Servirebbe formula che alimenti desiderio di apprezzamento della città e modulare il ticket d’ingresso intorno al desiderio di quell’apprezzamento: tanto più “apprezza” la città usufruendo di musei o alloggiando in alberghi, ad esempio, tanto meno si deve “tassare” questa persona per il suo ingresso in laguna.

Un ticket dunque, nelle sue valutazioni, che distingua tra persona e persona, un contributo richiesto in maniera flessibile in base al comportamento in città di ognuno?.

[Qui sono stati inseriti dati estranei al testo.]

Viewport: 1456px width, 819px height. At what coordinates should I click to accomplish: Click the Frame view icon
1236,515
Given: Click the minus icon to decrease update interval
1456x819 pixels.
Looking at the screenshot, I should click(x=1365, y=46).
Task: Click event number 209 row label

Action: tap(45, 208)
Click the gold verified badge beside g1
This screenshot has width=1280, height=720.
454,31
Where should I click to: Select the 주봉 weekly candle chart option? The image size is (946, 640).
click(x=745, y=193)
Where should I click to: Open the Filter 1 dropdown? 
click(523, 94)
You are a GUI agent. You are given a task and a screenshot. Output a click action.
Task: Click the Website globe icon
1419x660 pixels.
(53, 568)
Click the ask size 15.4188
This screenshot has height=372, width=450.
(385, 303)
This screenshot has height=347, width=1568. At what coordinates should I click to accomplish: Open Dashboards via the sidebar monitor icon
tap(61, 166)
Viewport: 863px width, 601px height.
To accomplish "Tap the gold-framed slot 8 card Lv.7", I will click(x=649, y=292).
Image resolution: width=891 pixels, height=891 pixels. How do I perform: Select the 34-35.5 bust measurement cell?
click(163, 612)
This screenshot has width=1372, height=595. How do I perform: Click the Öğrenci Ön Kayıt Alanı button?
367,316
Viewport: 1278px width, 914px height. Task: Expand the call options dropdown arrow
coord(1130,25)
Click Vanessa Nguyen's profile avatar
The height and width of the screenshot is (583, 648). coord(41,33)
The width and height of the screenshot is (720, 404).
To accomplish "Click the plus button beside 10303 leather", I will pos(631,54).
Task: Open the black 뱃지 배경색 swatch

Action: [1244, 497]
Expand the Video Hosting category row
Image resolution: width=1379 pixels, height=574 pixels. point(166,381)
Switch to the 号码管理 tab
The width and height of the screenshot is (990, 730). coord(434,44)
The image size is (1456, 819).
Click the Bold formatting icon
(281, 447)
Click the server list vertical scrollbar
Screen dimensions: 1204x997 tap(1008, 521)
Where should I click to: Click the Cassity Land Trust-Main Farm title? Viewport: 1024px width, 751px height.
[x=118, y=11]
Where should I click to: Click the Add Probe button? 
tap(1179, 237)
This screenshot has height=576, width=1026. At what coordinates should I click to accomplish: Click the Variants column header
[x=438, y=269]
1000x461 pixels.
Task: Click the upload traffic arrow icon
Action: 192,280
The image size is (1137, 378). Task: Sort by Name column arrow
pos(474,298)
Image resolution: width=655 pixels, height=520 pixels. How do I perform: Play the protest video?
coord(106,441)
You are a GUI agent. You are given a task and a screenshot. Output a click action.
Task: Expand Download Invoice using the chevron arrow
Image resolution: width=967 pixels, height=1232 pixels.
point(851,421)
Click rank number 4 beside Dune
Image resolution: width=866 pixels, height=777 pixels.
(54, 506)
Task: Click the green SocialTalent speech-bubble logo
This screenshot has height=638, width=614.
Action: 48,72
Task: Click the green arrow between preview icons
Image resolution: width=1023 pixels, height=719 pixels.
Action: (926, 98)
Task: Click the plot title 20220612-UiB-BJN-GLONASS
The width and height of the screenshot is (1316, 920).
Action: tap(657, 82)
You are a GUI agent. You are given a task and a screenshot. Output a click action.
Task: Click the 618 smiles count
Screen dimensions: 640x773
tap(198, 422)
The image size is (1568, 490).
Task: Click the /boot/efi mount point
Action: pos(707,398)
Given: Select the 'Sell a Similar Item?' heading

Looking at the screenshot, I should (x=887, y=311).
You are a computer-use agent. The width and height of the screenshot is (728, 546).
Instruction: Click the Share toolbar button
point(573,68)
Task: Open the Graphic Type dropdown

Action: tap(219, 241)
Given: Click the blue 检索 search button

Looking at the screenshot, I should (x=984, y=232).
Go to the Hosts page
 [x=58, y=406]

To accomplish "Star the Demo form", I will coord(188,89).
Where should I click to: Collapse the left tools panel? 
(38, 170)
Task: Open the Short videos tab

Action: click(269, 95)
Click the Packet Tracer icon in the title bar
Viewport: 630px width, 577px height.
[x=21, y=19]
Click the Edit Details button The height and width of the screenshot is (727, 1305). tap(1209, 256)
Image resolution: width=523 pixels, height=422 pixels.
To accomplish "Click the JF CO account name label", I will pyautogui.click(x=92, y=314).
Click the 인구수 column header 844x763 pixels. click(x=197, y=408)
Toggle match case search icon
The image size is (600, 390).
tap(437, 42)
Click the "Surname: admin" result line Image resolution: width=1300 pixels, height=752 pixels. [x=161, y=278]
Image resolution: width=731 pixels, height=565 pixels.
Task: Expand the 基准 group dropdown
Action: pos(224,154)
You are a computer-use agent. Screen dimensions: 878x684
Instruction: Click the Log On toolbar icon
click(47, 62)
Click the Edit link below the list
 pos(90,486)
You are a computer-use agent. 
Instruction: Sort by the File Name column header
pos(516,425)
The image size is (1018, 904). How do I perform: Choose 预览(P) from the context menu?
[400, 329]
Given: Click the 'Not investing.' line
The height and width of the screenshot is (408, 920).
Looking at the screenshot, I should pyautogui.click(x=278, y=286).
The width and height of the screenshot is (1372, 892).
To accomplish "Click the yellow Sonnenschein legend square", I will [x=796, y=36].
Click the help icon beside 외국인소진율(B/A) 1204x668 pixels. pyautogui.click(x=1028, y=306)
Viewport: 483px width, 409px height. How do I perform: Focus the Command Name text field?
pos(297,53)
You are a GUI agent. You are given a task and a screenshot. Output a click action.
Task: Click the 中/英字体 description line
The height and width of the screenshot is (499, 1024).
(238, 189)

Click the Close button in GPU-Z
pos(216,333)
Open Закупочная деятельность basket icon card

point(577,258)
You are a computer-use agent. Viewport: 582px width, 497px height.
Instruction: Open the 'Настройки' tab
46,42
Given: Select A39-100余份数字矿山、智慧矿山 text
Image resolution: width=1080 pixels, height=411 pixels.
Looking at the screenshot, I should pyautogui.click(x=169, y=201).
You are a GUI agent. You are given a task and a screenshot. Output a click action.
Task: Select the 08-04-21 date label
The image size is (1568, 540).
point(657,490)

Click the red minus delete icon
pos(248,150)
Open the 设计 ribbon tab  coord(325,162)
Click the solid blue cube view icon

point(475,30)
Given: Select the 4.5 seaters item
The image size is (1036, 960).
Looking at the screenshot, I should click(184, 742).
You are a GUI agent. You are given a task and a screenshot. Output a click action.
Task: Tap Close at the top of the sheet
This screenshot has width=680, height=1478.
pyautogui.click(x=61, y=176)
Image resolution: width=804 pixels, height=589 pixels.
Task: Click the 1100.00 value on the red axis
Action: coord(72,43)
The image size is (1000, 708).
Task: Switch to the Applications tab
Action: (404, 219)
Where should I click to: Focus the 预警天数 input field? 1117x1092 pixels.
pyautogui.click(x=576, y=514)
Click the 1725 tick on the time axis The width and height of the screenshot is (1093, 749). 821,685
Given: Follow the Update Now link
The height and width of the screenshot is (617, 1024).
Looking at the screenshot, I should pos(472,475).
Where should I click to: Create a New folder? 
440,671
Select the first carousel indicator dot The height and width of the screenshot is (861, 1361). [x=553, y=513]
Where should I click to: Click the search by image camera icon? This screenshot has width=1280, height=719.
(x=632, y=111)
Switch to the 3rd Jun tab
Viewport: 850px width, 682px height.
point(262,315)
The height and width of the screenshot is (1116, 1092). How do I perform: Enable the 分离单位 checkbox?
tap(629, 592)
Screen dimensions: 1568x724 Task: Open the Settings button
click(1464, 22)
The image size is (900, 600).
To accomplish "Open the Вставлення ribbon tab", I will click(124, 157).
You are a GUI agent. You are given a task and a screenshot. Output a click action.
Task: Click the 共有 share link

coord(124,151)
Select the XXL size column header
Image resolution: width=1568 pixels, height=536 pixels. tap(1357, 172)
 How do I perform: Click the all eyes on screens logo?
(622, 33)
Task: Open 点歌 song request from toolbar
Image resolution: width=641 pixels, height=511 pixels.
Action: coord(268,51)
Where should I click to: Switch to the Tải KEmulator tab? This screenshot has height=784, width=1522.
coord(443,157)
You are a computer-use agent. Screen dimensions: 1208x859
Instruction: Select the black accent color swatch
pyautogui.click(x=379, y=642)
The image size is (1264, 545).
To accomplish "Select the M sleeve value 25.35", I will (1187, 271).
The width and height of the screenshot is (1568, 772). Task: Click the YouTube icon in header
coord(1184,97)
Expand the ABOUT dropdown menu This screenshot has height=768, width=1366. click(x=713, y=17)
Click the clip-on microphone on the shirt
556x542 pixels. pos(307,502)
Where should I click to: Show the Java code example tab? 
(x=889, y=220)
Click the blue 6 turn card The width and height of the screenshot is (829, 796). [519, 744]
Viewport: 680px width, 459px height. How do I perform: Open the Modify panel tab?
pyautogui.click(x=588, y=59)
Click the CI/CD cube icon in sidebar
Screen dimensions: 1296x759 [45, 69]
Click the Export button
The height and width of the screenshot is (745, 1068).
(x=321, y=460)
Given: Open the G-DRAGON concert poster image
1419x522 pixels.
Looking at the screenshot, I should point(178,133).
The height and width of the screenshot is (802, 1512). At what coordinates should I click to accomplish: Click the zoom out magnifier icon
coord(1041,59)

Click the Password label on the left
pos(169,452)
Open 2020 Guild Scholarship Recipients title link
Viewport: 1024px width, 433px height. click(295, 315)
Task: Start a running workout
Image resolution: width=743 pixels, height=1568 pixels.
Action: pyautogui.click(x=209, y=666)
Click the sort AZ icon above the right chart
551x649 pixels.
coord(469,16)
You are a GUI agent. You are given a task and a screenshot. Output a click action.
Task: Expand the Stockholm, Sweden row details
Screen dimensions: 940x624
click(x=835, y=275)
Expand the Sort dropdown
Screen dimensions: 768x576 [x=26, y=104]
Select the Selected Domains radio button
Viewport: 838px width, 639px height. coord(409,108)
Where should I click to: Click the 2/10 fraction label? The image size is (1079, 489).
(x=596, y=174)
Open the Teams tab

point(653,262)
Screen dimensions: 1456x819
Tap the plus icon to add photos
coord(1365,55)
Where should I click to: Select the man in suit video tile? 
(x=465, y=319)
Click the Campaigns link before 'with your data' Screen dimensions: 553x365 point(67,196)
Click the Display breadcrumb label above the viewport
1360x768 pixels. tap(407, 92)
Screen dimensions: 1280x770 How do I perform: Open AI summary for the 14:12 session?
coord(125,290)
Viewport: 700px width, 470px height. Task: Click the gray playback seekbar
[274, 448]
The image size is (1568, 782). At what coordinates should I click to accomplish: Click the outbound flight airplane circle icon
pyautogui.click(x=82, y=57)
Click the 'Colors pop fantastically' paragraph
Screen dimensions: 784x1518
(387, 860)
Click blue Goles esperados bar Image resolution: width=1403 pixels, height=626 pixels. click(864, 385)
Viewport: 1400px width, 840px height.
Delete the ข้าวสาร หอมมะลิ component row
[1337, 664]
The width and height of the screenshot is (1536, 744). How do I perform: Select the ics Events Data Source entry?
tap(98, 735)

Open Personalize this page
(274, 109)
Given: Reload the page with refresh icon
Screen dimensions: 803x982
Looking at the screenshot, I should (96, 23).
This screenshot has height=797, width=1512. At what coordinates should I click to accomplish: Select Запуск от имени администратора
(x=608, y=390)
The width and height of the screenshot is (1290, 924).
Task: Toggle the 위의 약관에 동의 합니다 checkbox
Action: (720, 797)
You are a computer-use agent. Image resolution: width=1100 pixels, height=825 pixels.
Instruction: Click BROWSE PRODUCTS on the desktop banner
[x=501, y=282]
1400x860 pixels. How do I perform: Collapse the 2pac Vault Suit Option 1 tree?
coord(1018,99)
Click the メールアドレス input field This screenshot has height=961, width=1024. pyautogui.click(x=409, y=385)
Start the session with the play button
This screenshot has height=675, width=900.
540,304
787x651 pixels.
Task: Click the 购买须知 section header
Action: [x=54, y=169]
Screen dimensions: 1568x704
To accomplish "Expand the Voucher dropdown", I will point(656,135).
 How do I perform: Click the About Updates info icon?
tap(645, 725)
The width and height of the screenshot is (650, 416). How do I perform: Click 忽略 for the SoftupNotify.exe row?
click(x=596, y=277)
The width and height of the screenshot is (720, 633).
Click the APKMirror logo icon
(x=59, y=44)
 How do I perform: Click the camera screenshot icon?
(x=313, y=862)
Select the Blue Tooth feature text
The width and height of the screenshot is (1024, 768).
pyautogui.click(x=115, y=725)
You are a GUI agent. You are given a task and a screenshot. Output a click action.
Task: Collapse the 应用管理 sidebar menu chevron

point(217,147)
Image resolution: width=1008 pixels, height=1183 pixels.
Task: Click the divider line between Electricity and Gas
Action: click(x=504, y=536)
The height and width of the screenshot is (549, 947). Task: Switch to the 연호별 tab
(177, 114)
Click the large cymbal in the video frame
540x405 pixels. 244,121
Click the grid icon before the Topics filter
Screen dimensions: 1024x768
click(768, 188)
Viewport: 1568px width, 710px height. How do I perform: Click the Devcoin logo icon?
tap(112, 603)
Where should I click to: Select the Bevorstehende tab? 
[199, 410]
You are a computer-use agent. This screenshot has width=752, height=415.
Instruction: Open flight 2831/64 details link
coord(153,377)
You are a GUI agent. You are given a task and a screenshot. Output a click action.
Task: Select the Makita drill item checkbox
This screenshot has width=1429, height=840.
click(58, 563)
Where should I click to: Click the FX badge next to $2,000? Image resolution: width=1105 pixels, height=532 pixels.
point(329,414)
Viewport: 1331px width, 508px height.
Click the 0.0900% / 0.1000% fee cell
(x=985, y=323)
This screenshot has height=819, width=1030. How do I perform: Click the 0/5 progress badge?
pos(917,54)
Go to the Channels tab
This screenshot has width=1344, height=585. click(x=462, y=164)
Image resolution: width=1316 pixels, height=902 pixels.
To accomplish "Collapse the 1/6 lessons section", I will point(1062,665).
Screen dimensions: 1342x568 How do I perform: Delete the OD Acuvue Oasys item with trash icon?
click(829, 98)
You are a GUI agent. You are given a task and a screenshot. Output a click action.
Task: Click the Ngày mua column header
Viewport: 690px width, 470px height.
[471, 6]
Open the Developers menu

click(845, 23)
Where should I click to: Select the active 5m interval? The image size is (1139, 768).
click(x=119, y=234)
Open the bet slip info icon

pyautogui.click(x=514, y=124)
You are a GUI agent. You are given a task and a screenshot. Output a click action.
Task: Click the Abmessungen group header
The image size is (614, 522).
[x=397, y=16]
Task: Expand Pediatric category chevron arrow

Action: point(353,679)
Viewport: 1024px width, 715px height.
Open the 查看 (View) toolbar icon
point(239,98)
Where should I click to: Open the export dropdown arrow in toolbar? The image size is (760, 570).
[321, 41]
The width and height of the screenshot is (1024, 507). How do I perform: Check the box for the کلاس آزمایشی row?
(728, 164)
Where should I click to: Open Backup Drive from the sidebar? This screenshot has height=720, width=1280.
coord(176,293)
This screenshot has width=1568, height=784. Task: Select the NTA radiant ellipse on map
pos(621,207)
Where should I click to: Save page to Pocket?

Stabilirei criteri non legati al reddito ma alla dimensione turistica, il criterio economico è quello più antipatico. Servirebbero criteri più legati al turismo: chi non dorme e non vede musei e visita Venezia solo come esperienza da entertainment, una visita da ’selfie’ su ponte Rialto, tanto per intendersi, può anche pagare un ingresso.

Giacomo Zaganelli, Dalla serie Grand Tourismo (2018)
Giacomo Zaganelli, Dalla serie Grand Tourismo (2018)
Piazza San Marco a Venezia
Piazza San Marco a Venezia
Venezia, Palazzo Ducale
Venezia, Palazzo Ducale

Il nodo quindi è il criterio di selezione?

Sì, sicuramente il problema centrale è quello della selezione del criterio degli ingressi, ma io riterrei più giusto, se limitazione ci deve essere, una limitazione temporanea degli ingressi in determinati casi: occorre studiare qualche metodo per cui un eventuale vincolo all’ingresso scatta solo quando si superano dei limiti di saturazione, ad esempio oltre un certo numero di persone o in maniera stabile in determinati giorni in cui si prevede che ci sia il pienone come il sabato o la domenica. Così facendo si avrebbe un sistema tanto più efficace quanto più flessibile. Perché farsi pagare quando non si raggiungono i limiti della sostenibilità non ha senso.

Allargando lo sguardo sul fenomeno del turismo che rischia in determinate località di diventare un problema anziché una risorsa, Lei come la vede?

Occorre andare a vedere le radici del fenomeno, porre attenzione alle cause dell’over tourism. Pensiamo ad esempio al caso di Roma: il numero degli alberghi nella capitale è cresciuto meno del 10% in 10 anni mentre il turismo, dati al 2019, è cresciuto del 40%. E c’è un 30% di turismo non rilevato, sommerso. Se i posti letto negli hotel non sono cresciuti e il turismo sì si capisce che il problema dell’over tourism sta da un’altra parte.

Il famoso “turismo mordi e fuggi”?

Parlare di turismo mordi e fuggi come si fa spesso non ha senso. Il mordi e fuggi che si vorrebbe attribuire a un americano che viene in Italia e sta due giorni a Venezia, due a Firenze e due a Roma non esiste. Per chi viene da un paese con quelle dimensioni, dall’altra parte del pianeta, andare da Roma a Firenze in un’ora e mezza è considerato uno spostamento urbano.

Sì, per i loro canoni queste distanze non sono a lunga percorrenza.

Da Parigi a Eurodisney, ad esempio, ci vuole un’ora. In nessuna città nel modo c’è la permanenza media di 5 notti, di solito è tra le 2 e le 3.

Non si può quindi inseguire un cambiamento di abitudini del turismo internazionale partendo da questo presupposto?

Per il turismo internazionale è normale questa bassa permanenza, anche io in una settimana di vacanza cercherei di vedere 3 città e non una sola, quando sono così vicine e ugualmente attraenti.